Klimentska 10, 110 00 Prague 1, Czech Republic
+420 296578180
Fax +420 296578199
Attention: Mr. Nicolas Lavaud, President
Dear Sirs:
ITONIS INC. - Registration Statement on Form SB-2
I have acted as counsel for ITonis Inc., a Nevada corporation (the “Company”), in connection with the preparation of the Registration Statement on Form SB-2 (the “Registration Statement”) to be filed with the Securities and Exchange Commission (the “Commission”) pursuant to the Securities Act of 1933, as amended, relating to the offering of 12,454,657 shares of the Company’s common stock (the “Shares”) by the selling shareholders named in the Registration Statement (the "Selling Shareholders”).
In rendering the opinion set forth below, I have reviewed: (a) the Registration Statement dated May 10, 2006 and the exhibits attached thereto; (b) the Company’s Articles of Incorporation and Certificate of Amendment to Articles of Incorporation; (c) the Company’s Bylaws; (d) certain records of the Company’s corporate proceedings as reflected in its minute books, including resolutions of the sole director approving the issuance of the Shares to the Selling Shareholders; (e) agreements entered into between the Selling Shareholders and the Company for the issuance of the Shares; (f) an Officer’s Certificate executed by Nicolas Lavaud, President and Chief Executive Officer, dated May 10, 2006; and (g) other documents as I have deemed relevant.
For purposes of this opinion, I have not reviewed any documents other than the documents listed in (a) through (g) above.

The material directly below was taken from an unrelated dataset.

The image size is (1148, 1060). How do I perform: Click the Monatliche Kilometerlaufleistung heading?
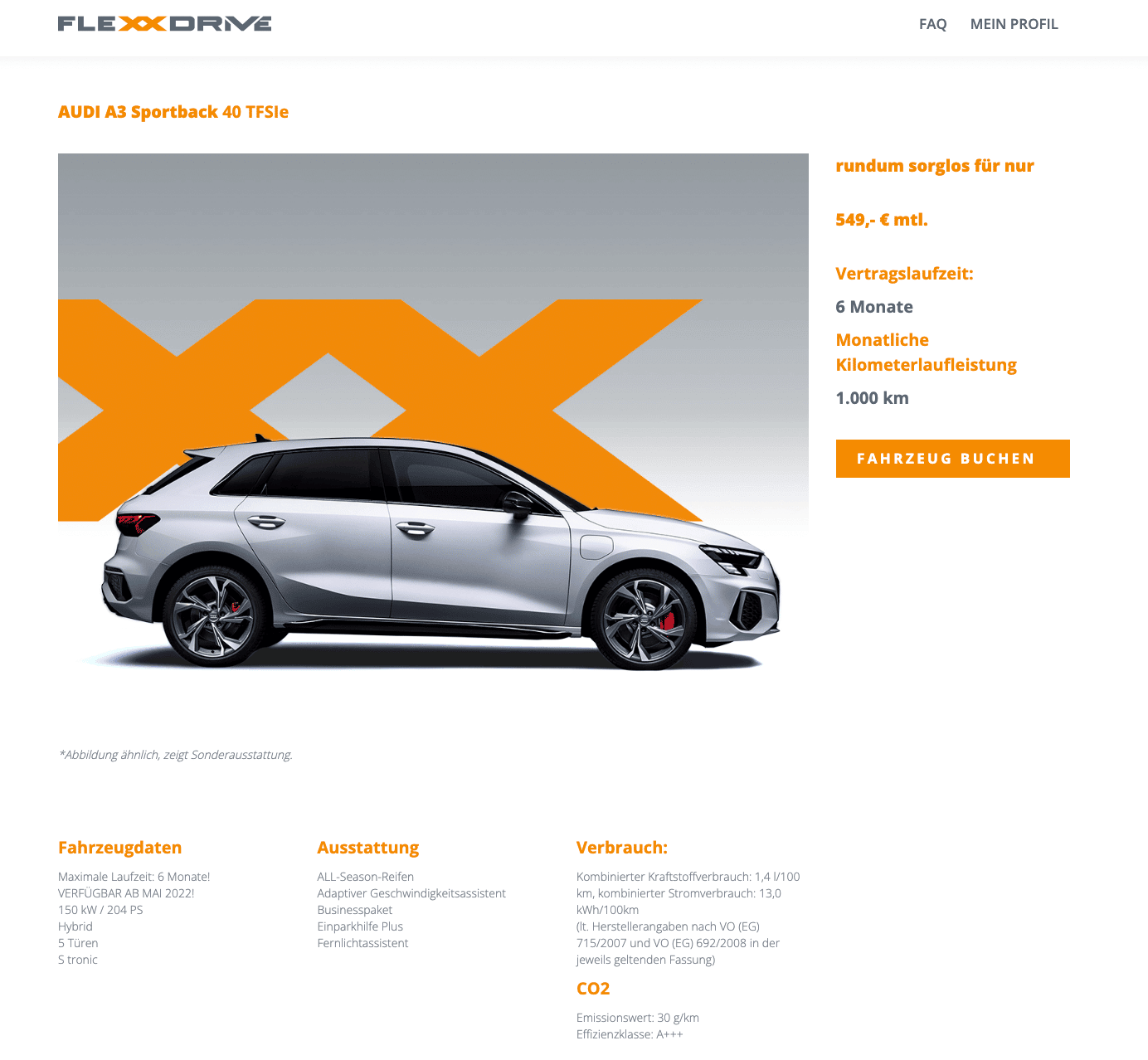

In particular, I have not reviewed, and express no opinion on, any document (other than the documents listed in (a) through (g) above) that is referred to or incorporated by reference into, the documents reviewed by me.
Page 2
Based upon the foregoing, I am of the opinion that the Shares to be sold by the Selling Shareholders are validly issued, fully paid and non-assessable shares of the Company’s common stock.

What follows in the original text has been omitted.